At that point “she just gunned it,” B.J. Campbell said. “She ran the barricade down and the guy; knocked him up onto her hood. He rolled off into the street and she tore off down Pennsylvania Avenue.” The whole encounter lasted about 20 seconds, he said.
There is more to this story, I am sure.
WHAT IS TRUE, after reviewing videos of the incidents leading up to this woman, with a historyof mental illness, being shot is THAT SHE WAS ENDANGERING her child as well as anyone in her path. Perhaps this is what motivated the police to shoot to kill.

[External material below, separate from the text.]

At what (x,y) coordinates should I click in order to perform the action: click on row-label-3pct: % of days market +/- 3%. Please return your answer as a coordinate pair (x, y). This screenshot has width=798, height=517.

But this eye witness report speaks volumes and a mother is dead this afternoon. Possibly a lost, confused, and then terrified mother. Possible a mother hearing voices? Why would she have been so terrified? Terrified enough to run down a barricade put in front of her car by a screaming man, pounding on her car?
Could this have been handled by the Secret Service in another way? Compassion for the Secret Service officer is also warranted. Who knows what scenarios he was experiencing at the time.
These are trying and dangerous times.